The Wad-Prince and the Yakzan stared at each other; the same thought struck them simultaneously.

"The girl," AlNilam exhaled. Murad rushed to the door.

He burst into the reception area just as Nightbird was filling a visitor's cup from the teapot on the tray. The Yakzan lunged at Gemma like a hawk, snatched the cup from her hand, and hurled the tray away. It crashed into the wall; shards of the teapot and coffeepot sprayed everywhere, and a brown-black stream of tea and coffee gushed down the white panels onto the floor. Gemma recoiled from Murad, staring at him with eyes wide with fear and shock.

"There's poison in the tea and coffee," said the Yakzan.

Nightbird shifted her gaze from him to the crumpled cup lying in a puddle of tea on the carpet and began to tremble. Suddenly, the phone in her pocket rang. Gemma jumped, grabbed the phone, but her hands were shaking so much she almost dropped it into the poisonous puddle. Murad took the shrieking device from her, put it on speaker, and a desperate female scream filled the reception area:

"Gemma! Our Dawud! He's dying! Oh, Allah... Gemma, he's dead!"

 

 

 

[1] The new calendar era is counted from the year when Marco Tadić first successfully launched a train into a stream-tunnel, thereby opening the era of the exploration of the Cradle Galaxy; or more precisely, from the date when the crew of the first stream-train, Arabella, made the first landing in human history on a planet of another star system.
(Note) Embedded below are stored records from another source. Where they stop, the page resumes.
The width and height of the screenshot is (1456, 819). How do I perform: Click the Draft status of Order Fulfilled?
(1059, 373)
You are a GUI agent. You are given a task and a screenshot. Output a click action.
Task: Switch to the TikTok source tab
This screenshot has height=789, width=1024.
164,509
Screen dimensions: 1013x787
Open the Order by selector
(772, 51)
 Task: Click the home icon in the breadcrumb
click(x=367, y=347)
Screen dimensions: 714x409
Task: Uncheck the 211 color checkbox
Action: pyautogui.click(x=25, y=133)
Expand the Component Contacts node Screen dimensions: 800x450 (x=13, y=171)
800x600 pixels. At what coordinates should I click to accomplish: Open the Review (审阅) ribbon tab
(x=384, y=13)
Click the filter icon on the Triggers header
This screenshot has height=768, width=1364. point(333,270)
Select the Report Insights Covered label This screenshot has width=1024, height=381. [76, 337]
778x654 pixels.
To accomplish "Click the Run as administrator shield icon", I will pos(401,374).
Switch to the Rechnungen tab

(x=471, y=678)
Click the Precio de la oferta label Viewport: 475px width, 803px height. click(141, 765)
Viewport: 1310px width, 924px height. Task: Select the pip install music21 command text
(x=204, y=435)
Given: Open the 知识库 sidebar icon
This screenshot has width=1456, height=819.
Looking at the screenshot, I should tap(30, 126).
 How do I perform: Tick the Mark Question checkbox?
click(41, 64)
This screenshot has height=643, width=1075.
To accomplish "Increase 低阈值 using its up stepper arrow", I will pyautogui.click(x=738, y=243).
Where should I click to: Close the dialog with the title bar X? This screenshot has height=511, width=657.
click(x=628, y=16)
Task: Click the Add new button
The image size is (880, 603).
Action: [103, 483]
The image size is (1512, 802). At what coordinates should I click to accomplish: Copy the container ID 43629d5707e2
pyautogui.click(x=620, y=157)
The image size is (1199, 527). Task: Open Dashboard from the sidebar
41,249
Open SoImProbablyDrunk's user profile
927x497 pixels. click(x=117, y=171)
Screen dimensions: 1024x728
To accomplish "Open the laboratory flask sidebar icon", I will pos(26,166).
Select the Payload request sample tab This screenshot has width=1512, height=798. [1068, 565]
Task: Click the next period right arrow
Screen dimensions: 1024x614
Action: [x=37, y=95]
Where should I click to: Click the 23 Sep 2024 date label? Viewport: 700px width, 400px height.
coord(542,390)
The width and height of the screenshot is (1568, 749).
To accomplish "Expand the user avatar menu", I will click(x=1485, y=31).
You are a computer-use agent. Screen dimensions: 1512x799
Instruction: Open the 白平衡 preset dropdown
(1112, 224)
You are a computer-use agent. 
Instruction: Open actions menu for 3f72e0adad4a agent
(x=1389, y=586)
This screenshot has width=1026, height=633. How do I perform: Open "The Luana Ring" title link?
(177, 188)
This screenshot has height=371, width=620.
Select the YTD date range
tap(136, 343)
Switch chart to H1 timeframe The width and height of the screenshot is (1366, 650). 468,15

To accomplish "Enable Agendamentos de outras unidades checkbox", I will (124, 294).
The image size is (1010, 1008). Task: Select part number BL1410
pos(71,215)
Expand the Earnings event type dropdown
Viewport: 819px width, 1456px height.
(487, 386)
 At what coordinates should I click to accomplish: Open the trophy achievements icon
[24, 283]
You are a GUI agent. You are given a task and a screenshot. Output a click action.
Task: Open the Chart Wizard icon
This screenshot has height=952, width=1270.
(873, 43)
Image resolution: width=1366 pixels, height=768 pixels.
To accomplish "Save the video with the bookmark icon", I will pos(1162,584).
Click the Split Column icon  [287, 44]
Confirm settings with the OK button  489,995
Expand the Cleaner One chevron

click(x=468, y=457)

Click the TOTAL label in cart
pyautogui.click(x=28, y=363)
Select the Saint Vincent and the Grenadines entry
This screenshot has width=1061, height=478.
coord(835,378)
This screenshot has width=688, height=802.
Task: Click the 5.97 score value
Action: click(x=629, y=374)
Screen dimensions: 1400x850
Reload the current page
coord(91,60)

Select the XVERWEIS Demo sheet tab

[2] The Continental Convention is the unified fundamental code of laws adopted by almost all states of Ayala, i.e., the states that formed the Continental Union, governed by a single body — the Senate (while these states retain their own governments).

[3] The Continental Council is the legislative body under the Senate.

[4] An artificial womb.

[5] In accordance with Chapter 3 of the Directive, beings are subject to a number of legal restrictions:

"3.4.1. Limited political capacity – beings are prohibited from both voting and standing for election;

3.4.2. Prohibition on entering into marriage, the status of which is defined by Article 17 of the Convention as a union of two adult human beings, entered into based on free choice, while of sound mind and memory. The status of a union between a human and a being, or between two beings, is defined as a social partnership.

3.4.3. Prohibition on the adoption of children by beings" — etc.

[6] Planets with similar daily and annual cycles and linked by tight production chains often prefer to synchronize their calendars for convenience (research by Prof. O. Vlasova).

[7] The prefix "Wad-" is derived from the word "wadi" (Fahti) – a dry riverbed. This signifies that the prince or princess belongs to a junior branch of the ruling family and is prohibited from marrying or having children without the Sultan's special permission.